• [Data in this exercise]
----------

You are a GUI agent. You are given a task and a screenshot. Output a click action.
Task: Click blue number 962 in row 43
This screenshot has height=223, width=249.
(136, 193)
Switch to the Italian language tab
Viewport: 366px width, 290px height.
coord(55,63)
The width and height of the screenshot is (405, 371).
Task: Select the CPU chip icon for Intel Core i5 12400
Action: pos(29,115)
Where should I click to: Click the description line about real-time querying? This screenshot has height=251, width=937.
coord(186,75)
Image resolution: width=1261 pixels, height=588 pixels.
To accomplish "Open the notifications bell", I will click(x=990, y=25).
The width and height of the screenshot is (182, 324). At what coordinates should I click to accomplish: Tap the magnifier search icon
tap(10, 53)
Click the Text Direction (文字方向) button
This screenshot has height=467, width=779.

----------

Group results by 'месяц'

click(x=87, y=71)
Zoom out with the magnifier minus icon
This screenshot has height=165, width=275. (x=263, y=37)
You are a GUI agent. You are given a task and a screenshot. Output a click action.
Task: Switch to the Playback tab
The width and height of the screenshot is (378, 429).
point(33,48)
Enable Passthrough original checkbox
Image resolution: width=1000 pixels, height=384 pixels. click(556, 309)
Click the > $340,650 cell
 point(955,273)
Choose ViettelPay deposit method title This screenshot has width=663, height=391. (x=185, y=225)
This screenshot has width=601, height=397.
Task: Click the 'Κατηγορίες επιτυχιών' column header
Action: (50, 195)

----------

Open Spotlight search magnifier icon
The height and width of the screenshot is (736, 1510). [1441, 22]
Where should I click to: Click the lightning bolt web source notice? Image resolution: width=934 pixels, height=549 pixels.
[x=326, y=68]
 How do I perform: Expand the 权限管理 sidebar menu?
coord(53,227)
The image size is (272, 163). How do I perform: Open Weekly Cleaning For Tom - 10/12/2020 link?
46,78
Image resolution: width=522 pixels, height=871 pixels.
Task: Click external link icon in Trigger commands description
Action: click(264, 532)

----------

Search the entries for the word "Switch" and report how many lines contain it, as a bare number.

2